Il avait bien l'intention de rester, mais il ne connaît même pas le nom de Ge Dongxu. De quoi peut-il être tenu responsable ?
« Très bien, directeur Ni, puisque frère Xu l'a dit, vous pouvez rentrer. Si votre directeur et le chef de district vous posent des questions, renvoyez-moi la balle, je leur expliquerai. » Wu Longcai, secrètement agacé par l'attitude du directeur Ni, le vit bafouiller, comme s'il craignait d'être impliqué et cherchait à se dédouaner.

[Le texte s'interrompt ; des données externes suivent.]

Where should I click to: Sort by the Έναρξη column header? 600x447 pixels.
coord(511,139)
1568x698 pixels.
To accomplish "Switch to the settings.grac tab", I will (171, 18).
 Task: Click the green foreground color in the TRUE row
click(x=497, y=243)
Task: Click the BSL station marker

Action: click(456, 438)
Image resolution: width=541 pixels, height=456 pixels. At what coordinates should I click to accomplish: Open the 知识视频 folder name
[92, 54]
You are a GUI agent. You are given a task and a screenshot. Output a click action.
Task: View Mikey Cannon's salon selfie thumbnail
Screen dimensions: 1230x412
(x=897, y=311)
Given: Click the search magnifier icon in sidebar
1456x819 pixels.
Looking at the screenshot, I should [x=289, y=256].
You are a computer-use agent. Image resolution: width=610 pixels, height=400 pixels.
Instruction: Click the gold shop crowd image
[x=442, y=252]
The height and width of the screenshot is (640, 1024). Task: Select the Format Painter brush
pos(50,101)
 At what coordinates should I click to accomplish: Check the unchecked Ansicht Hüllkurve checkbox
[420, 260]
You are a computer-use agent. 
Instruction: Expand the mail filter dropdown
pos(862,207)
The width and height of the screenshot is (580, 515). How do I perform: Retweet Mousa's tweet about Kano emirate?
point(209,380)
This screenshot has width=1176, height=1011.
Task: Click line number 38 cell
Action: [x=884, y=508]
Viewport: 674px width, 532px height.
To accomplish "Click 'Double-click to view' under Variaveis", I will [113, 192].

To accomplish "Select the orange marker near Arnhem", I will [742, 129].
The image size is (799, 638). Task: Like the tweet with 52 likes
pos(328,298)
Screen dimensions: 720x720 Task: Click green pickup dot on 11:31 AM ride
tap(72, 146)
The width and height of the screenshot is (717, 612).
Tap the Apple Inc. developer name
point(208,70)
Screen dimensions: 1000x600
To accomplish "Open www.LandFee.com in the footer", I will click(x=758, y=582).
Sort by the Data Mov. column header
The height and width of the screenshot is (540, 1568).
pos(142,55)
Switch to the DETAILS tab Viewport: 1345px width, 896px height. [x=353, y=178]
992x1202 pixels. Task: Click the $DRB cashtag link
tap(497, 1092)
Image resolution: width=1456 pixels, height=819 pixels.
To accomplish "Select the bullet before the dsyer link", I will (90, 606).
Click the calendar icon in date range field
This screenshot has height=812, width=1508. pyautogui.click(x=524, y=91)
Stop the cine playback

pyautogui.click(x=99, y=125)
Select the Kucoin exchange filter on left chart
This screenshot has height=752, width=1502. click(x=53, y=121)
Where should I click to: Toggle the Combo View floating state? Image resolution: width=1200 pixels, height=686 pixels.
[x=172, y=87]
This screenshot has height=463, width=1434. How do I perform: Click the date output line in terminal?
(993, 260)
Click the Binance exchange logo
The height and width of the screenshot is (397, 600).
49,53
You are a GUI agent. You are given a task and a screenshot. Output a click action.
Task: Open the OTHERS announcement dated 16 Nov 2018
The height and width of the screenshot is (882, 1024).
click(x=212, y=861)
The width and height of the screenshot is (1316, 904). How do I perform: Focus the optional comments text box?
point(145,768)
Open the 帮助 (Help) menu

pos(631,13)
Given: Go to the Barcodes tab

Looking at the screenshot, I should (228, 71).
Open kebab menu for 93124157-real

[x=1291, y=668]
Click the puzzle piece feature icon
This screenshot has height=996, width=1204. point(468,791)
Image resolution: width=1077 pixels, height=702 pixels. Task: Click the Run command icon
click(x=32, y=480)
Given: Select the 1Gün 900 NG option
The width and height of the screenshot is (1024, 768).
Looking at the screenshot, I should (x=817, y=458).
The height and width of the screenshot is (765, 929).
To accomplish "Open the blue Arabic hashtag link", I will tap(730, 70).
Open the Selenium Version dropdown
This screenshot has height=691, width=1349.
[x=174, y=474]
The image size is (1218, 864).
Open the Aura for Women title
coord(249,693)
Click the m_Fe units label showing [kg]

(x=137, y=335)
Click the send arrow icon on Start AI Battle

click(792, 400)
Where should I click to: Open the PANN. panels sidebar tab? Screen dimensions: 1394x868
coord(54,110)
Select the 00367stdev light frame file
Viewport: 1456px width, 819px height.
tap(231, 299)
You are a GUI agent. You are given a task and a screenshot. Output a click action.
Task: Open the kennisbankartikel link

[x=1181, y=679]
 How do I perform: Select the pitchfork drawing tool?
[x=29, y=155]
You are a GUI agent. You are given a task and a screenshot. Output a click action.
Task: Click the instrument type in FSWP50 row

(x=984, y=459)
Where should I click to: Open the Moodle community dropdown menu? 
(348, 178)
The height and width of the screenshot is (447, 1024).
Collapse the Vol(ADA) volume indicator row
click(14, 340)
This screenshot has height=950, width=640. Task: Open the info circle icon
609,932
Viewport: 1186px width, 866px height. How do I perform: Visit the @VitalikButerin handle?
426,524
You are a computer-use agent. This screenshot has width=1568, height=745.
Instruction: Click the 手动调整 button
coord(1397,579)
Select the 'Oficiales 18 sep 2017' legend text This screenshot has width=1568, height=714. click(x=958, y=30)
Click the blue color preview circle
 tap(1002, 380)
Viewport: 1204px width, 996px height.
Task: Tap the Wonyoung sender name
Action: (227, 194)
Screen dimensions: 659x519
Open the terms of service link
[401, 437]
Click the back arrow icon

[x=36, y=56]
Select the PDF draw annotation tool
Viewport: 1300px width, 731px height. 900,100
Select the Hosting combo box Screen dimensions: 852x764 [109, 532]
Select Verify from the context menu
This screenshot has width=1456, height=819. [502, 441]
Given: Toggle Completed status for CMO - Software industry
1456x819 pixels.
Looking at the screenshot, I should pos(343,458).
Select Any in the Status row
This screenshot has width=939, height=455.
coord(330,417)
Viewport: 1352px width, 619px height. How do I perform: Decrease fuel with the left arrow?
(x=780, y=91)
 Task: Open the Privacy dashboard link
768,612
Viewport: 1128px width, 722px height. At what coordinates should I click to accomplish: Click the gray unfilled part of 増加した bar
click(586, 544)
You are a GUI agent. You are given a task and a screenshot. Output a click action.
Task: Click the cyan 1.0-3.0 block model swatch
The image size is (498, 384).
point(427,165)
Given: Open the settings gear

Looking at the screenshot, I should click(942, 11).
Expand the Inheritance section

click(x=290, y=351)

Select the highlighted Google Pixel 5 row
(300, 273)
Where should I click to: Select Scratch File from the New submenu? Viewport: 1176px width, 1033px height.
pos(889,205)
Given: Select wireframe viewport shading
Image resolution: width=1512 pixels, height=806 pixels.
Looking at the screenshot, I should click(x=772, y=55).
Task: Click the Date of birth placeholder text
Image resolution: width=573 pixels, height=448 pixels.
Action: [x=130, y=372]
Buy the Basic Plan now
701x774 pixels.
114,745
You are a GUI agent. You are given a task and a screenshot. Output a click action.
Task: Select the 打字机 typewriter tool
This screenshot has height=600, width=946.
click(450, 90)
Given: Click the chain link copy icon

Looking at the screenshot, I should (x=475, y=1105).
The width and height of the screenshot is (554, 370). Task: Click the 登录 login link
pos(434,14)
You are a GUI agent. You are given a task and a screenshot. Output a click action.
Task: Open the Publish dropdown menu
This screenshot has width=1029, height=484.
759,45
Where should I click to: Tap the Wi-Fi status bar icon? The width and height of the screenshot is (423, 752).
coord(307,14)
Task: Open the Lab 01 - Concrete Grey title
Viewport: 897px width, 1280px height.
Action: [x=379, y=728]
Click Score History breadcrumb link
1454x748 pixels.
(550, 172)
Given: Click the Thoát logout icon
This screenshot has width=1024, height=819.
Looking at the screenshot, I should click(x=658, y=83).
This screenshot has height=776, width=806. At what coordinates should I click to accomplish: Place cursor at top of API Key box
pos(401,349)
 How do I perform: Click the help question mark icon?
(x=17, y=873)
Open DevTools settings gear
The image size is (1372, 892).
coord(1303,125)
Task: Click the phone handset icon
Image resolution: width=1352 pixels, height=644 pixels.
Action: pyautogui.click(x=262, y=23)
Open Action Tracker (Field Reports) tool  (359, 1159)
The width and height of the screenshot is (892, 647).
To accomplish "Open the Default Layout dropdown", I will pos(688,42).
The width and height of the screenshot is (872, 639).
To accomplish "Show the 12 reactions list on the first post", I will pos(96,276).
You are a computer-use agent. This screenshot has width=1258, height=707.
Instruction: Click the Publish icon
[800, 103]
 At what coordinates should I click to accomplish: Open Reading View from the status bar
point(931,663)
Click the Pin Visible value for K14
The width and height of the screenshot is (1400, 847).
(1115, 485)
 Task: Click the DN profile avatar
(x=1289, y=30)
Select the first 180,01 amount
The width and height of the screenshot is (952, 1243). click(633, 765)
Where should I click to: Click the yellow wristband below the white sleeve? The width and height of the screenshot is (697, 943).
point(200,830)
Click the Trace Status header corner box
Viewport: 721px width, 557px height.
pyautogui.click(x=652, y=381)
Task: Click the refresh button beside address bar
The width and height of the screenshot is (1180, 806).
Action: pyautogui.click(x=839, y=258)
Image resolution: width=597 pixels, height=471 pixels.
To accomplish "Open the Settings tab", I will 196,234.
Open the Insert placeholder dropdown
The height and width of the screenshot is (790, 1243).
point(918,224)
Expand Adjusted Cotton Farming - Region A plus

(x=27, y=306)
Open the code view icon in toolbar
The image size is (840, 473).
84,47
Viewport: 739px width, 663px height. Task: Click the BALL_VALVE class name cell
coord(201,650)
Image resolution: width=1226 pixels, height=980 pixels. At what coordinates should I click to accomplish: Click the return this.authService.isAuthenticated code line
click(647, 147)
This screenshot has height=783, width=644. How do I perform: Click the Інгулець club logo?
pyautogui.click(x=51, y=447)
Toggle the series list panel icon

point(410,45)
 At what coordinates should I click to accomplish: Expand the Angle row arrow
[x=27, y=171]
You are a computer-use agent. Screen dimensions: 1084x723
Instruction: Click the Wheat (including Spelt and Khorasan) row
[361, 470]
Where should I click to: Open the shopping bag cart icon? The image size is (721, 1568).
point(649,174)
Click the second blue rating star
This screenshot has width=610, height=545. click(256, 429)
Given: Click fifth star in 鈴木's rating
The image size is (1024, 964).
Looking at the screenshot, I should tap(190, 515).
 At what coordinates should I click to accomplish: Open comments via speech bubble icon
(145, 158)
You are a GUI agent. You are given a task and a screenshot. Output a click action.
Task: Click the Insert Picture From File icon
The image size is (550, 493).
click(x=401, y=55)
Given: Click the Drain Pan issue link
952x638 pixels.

Finalement, il n'eut pas le courage de le réprimander et l'interrompit sans ménagement.
Sérieusement, il s'attend à ce que Frère Xu lui explique ses liens avec la famille Feng
? Pour qui se prend-il
? Le mérite-t-il seulement
?
En entendant les paroles de Wu Longcai et craignant qu'il ne mette réellement Ge Dongxu en colère, le directeur Ni finit par partir, dépité.
Après le départ du directeur Ni, Ge Dongxu tapota l'épaule de Wu Longcai et dit : « Directeur Wu, merci d'avoir pris soin de Yushan tout à l'heure. »
« Frère Xu, tu n'essaies pas de me faire honte ? C'est ma faute si je ne me suis pas bien occupé d'elle et si je l'ai fait souffrir », dit Wu Longcai précipitamment.
« Inutile d’être modeste, je sais ce que je fais. » Ge Dongxu sourit, puis se tourna vers Jin Yushan et Lin Sijie et leur demanda : « Pourquoi êtes-vous venus à Linzhou ? Vous êtes là, pourquoi ne m’avez-vous pas appelé ? »
« Le réalisateur Wu nous a confié un rôle, alors bien sûr, nous devions venir à l'audition ! Quant à ne pas nous avoir prévenus, vous êtes une figure importante, vous devez être très occupé, comment aurions-nous osé vous déranger ! » répondit Jin Yushan, les yeux pétillants de gratitude.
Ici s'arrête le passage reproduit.